#### Texte présenté ####

Mon problème ? C’est qu’il n’est pas arrivé comme je l’attendais. On se retrouve propulsés dans une machination socio-politique, plus politique que sociale d’ailleurs. Un message fort pour montrer du doigts les faiblesses et les magouilles d’un gouvernement face aux exodes et à l’immigration. D’un côté les politiques corrompus/corruptibles, et de l’autre le peuple, un peu mouton, faible et malléable. Pour ma part, je pense que le sujet n’est pas mauvais à traiter, c’est la réunion des deux qui m’a déstabilisée. Je ne savais pas trop quoi penser entre les personnages et la narration. Je ne sais pas où sont différenciées, si et quand elles le sont, les idées des protagonistes et celles de l’auteur. Non pas qu’un auteur engagé me dérange, bien au contraire, mais je préfère quand il n’y a pas de quiproquos. Et c’est là, mes amis que je m’en veux et que je pense être passée à côté : j’ai trouvé un message fort, délivré de façon un peu « brouillon ». Attention, là encore, je parle de la donne politique, de façon totalement subjective (au passage), celle qui donne le ton du roman, mais qui n’en fait pas la totalité. Il m’a semblé que c’était en soufflant le chaud et le froid, que le style tantôt distant, tantôt compatissant me noyait un peu et a fini par me perdre. Du coup, je ne sais pas quoi penser de cette partie là, mais comme elle est très présente, comprenez bien ma gène quant au « mitigé » 😉 Peut-être aussi est-ce en partie un simple désaccord, une pensée qui n’est tout simplement pas universelle, et du coup… Peut-être que je ne la partage pas, que je n’ai pas ce visu sur le monde, sur l’immigration, ou sur l’évolution de la GPA (gestation pour autrui), sur l’homosexualité ou encore sur les différents composants de notre société, qu’ils soient de genre, de nombre ou de « race ». Des idées bien données qui, à mon avis personnel, viennent troubler le rythme de lecture.
Quoiqu’il en soit, ce livre et ses pages m’ont donné du fil a retordre, mais comprenons-nous bien, pas dans l’écriture, pas dans le sens, pas dans le style, mais dans l’idée. Ce n’est pas sans effort que je me suis mise à la place des différents personnages et de leur point de vue attribués. Même si certains sont aux antipodes de mes convictions, des éléments de compréhension se sont glissés, et, toujours en désaccord, j’arrive à cerner ce qu’il en est et les arguments qui sont donnés, que je les cautionne ou non n’est donc plus à prendre en compte puisque je les comprends 😉
Après ce point noir qui n’est malheureusement pas des moindres, et qui m’a bien freinée dans mon premier enthousiasme, je me dois aussi de parler en revanche de ce que j’ai trouvé très bon. Pour commencer, l’idée de la co-parentalité. Autant vous dire que si un tel projet voyait le jour, je ne pense pas y participer, mais j’ai bel et bien trouvé cette possibilité audacieuse bien pensée, un point de départ original.

#### Données fournies ####

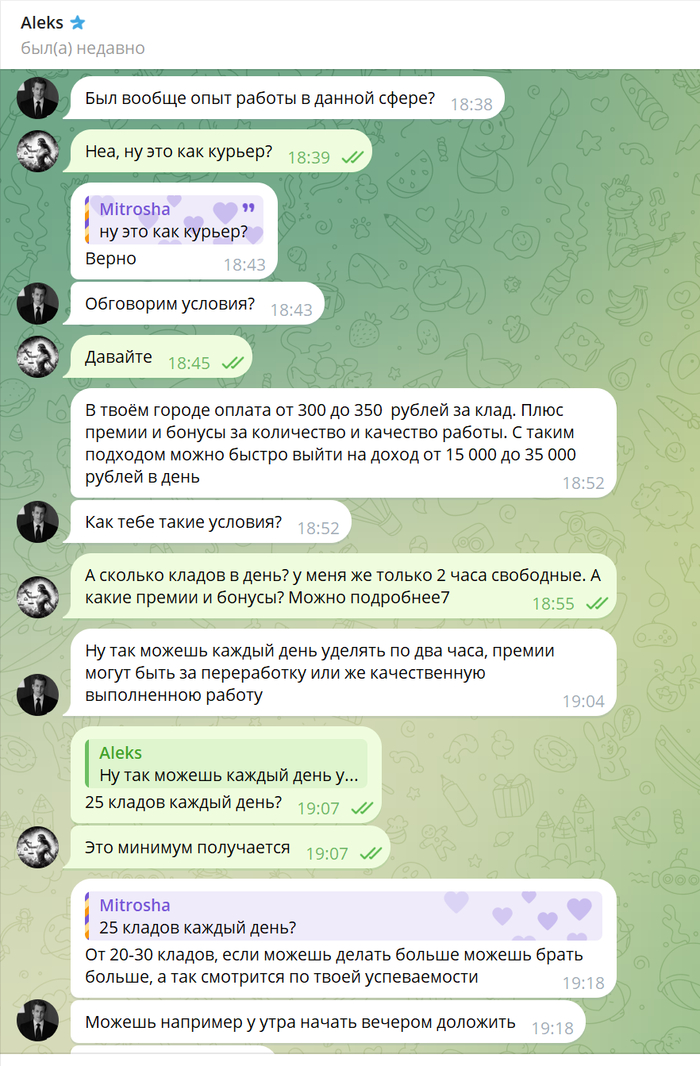Open the Aleks contact name in header

[41, 22]
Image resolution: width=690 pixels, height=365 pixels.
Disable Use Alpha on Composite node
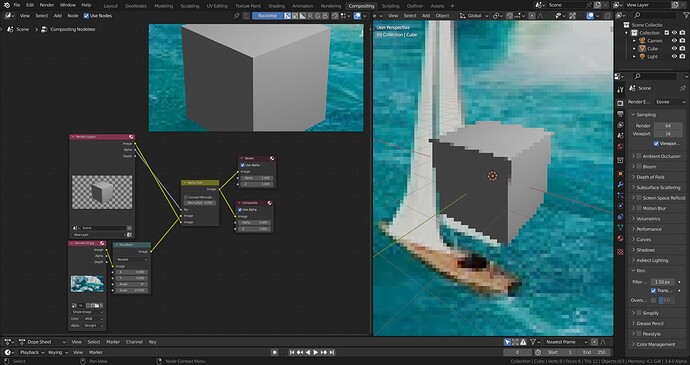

####

■ Consignes ■
1 > Dans la critique du roman, relevez tous les sujets sur lesquels la personne qui écrit déclare ne peut-être pas avoir « ce visu ».
2 > Poursuivez la critique du roman à partir de sa dernière phrase.
Le matériel ci-dessus provient d'une autre source.

■ Réponses rédigées ■
1 > le monde ; l'immigration ; l'évolution de la GPA (gestation pour autrui) ; l'homosexualité ; les différents composants de notre société, qu'ils soient de genre, de nombre ou de « race »

2 >
Ensuite, la construction du roman en elle-même est bonne : un écrit au présent qui nous pousse à suivre les différents rebondissement auprès des personnages, et de voir au plus près leur évolution. Les deux protagonistes récurrents, Victor et l’inspecteur Ledhu (de loin le plus attachant pour ma part, celui qui se « remet en question » en quête d’une vérité que beaucoup occultent) ont une évolution dans le roman assez marquée. On sent le coté entier de l’être, ni tout blanc ni tout noir, juste des personnes qui vont se battre et qui seront prêtes à tout pour défendre leurs convictions, quelles qu’elles soient. Les autres personnages, pour ma part, sont un peu plus caricaturaux.
Enfin, si je ne partage pas les idées développées, je dois reconnaître que celles-ci sont amenées intelligemment et posées au bon endroit. Il faut donc reconnaître un certain brio dans le développement de fond.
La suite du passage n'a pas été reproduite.